Le matricule fait son retour sur les uniformes des forces de sécurité

D’après Larédac’ à 17h51 le 04 Janvier 2014


Parmi les différentes réformes mises en place par le gouvernement français pour cette année 2014 et actives depuis le 1er janvier, il y a l’apparition ou la réapparition du matricule pour les agents des forces de sécurité.

Le « numéro d’identification individuel » comprend sept chiffres qui permettront à l’avenir d’identifier les forces de police ou de gendarmerie. 

Le matricule n’avait plus sa place sur les uniformes depuis 1984, il a été rendu obligatoire par le nouveau Code de déontologie de la police et de la gendarmerie.

Cette réforme a été bien accueilli, le gouvernement y voyant une réponse pour lutter contre les abus d’agents zélés  et ainsi améliorer les relations entre les citoyens et les forces de l’ordre. 

Pour le Collectif « Stop le contrôle au faciès » ceci n’est rien d’autre qu’une « simple mesurette » qui ne résoudra pas les problèmes, car celui-ci juge cette mesure inefficace. Même si le Collectif admet « qu’il était urgent et nécessaire pour les citoyens d’identifier les agents procédant aux contrôles. » La cause de cette frustration vient du fait que le Collectif ne digère toujours pas l’abandon par le ministère de l’intérieur du « récépissé de contrôle d’identité » qui était en grande partie soutenu par les associations membres du Collectif.

« Nous sommes bien loin des promesses électorales. On a voulu nous amadouer avec cette histoire de matricule alors qu’à l’évidence, cela ne résoudra pas le problème des contrôles abusifs » a déclaré dans un communiqué le porte-parole du Collectif, Sihame Assbague.

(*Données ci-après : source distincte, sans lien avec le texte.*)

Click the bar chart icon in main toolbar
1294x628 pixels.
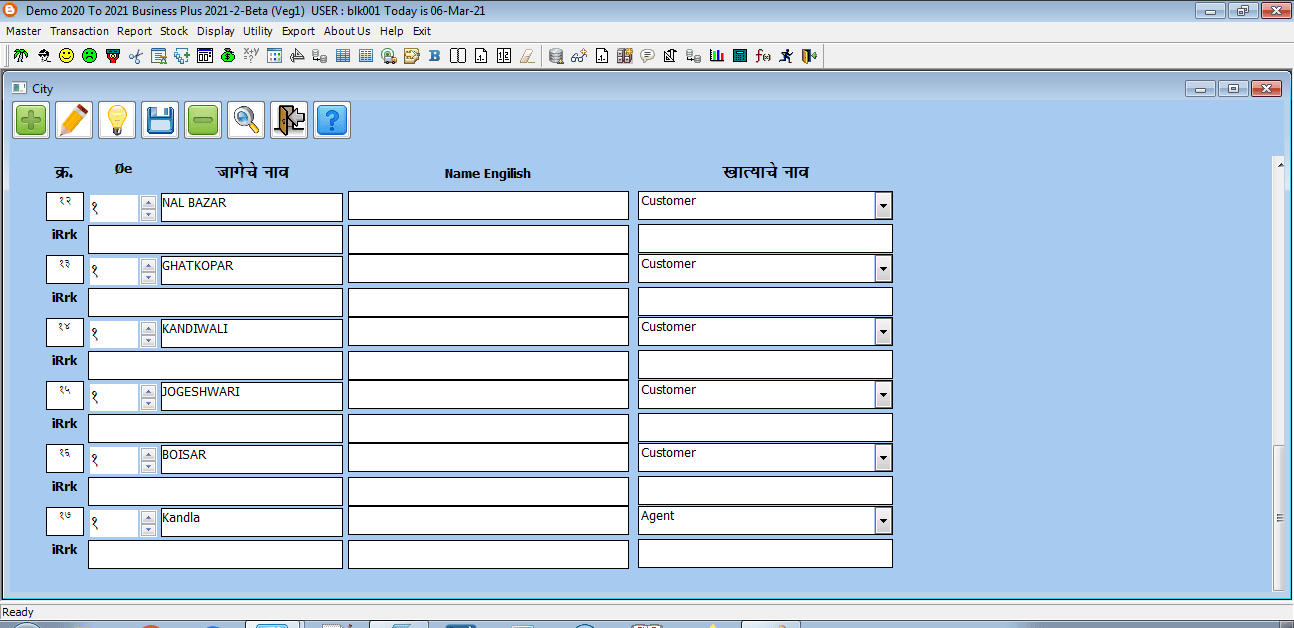pyautogui.click(x=716, y=56)
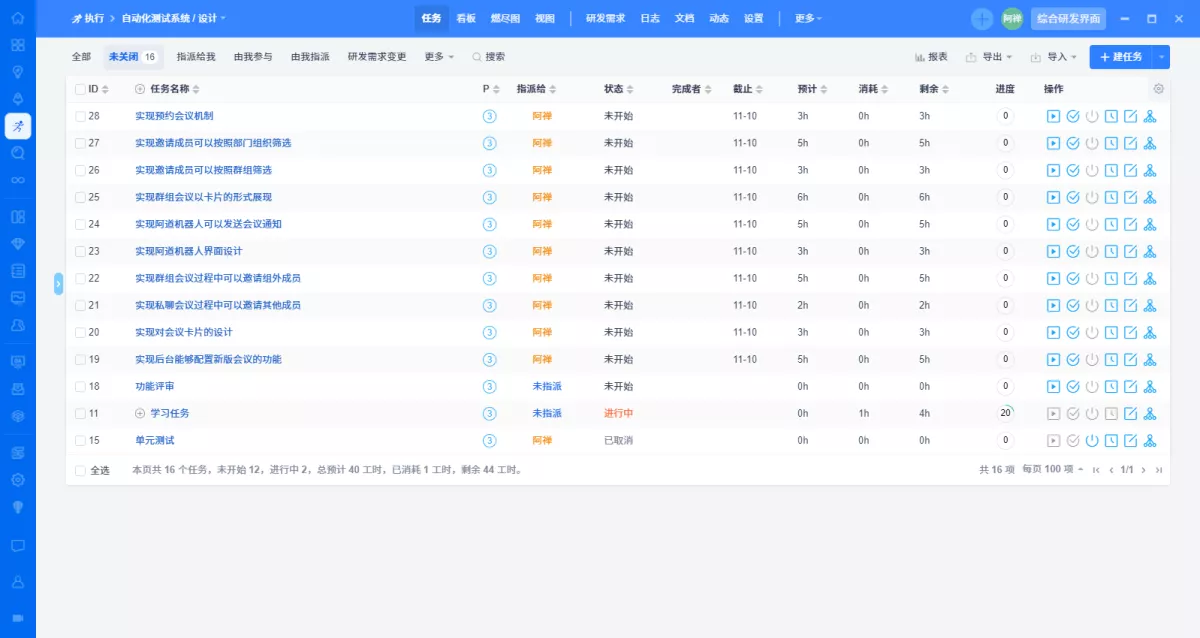The height and width of the screenshot is (638, 1200).
Task: Open task link 实现预约会议机制
Action: pos(174,116)
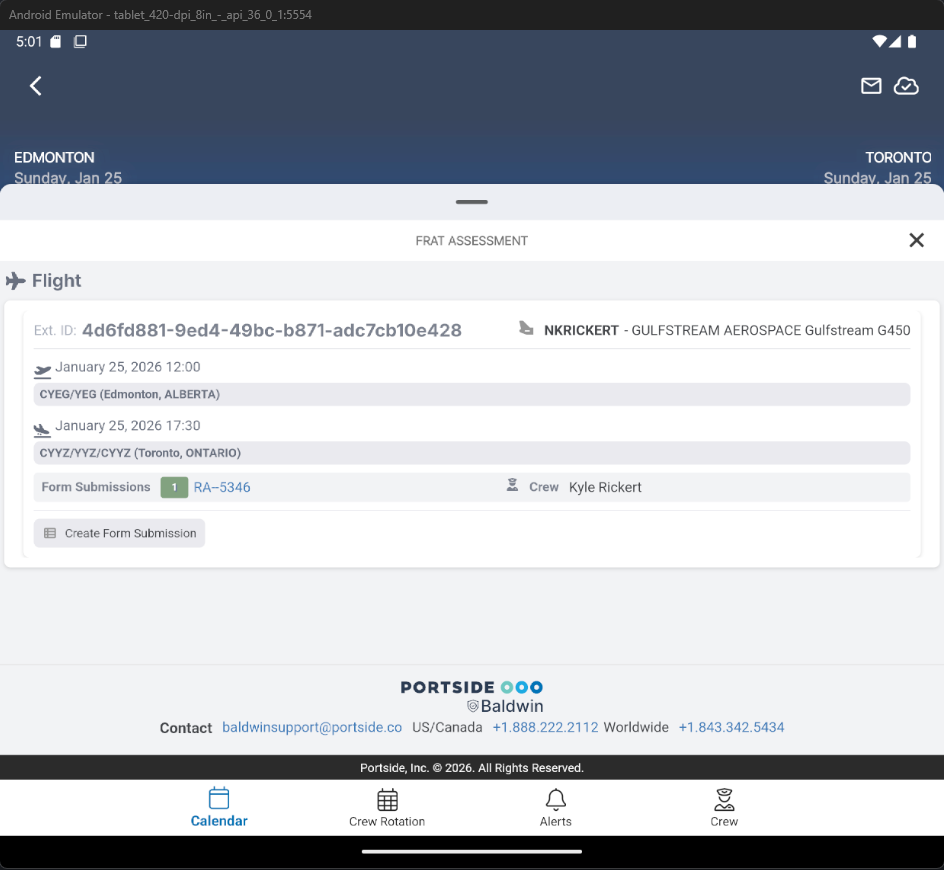Go to the Alerts tab
The width and height of the screenshot is (944, 870).
pyautogui.click(x=556, y=808)
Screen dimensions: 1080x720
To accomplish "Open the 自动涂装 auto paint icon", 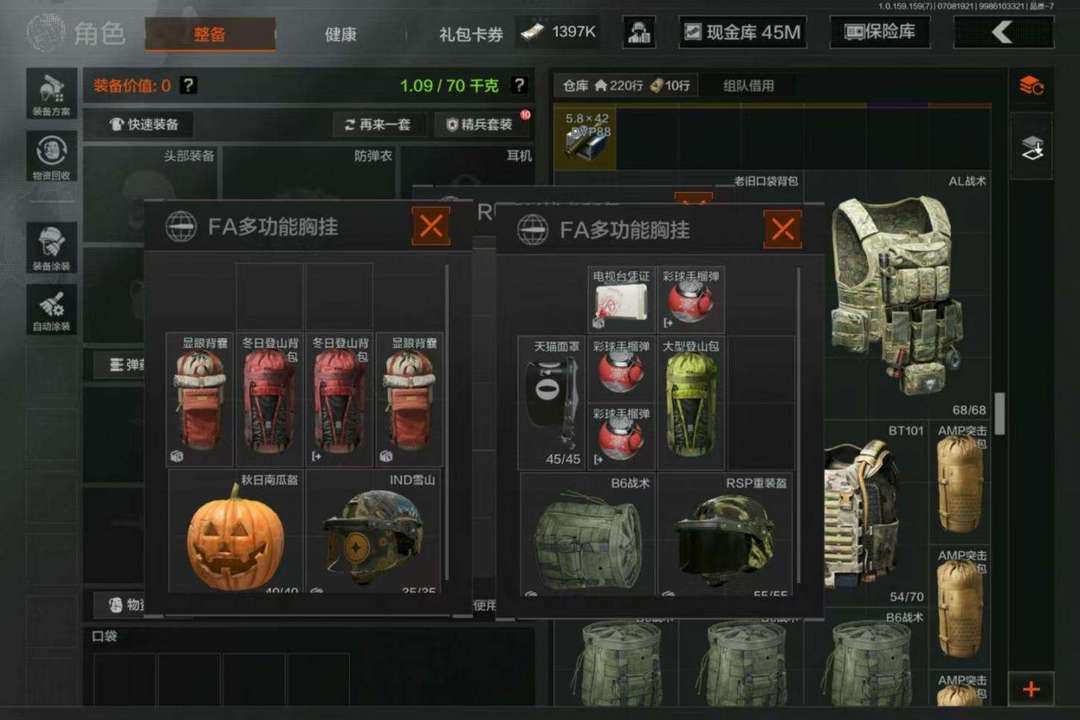I will tap(52, 309).
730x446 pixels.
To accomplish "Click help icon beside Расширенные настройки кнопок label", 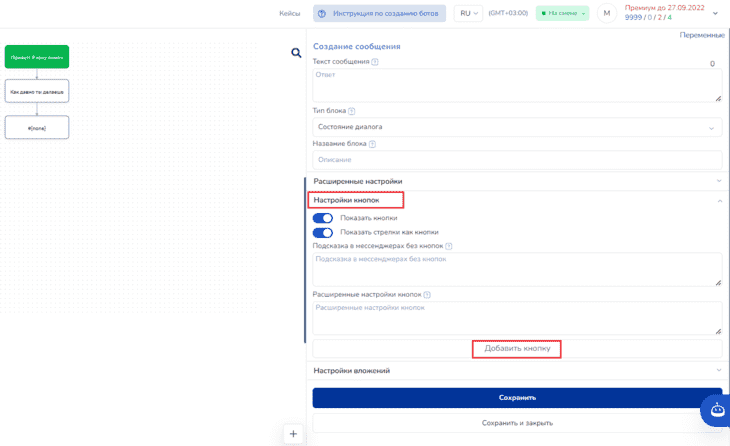I will pos(427,295).
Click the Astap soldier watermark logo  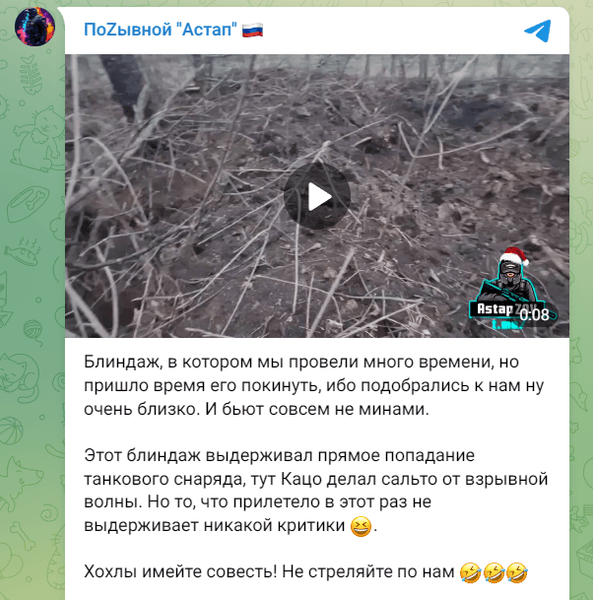513,290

Pour le Collectif, le refus de Mr Valls de mettre en place le « récépissé de contrôle » « a non seulement privé son ministère de données objectives sur la fréquence, les motifs, les résultats des contrôles d’identité mais il a surtout privé policiers et citoyens d’un outil d’équité et de transparence susceptible d’apaiser des tensions toujours plus vives ».

Et les principaux intéressés dans cette histoire ? Que pensent les policiers de cette nouvelle mesure qui va venir se greffer sur leurs uniformes ? Hé bien de leur côté les policiers ainsi que leurs syndicats jugent cette mesure néfaste, voyant dans celle-ci un soit-disant outil de « stigmatisation » de leur travail.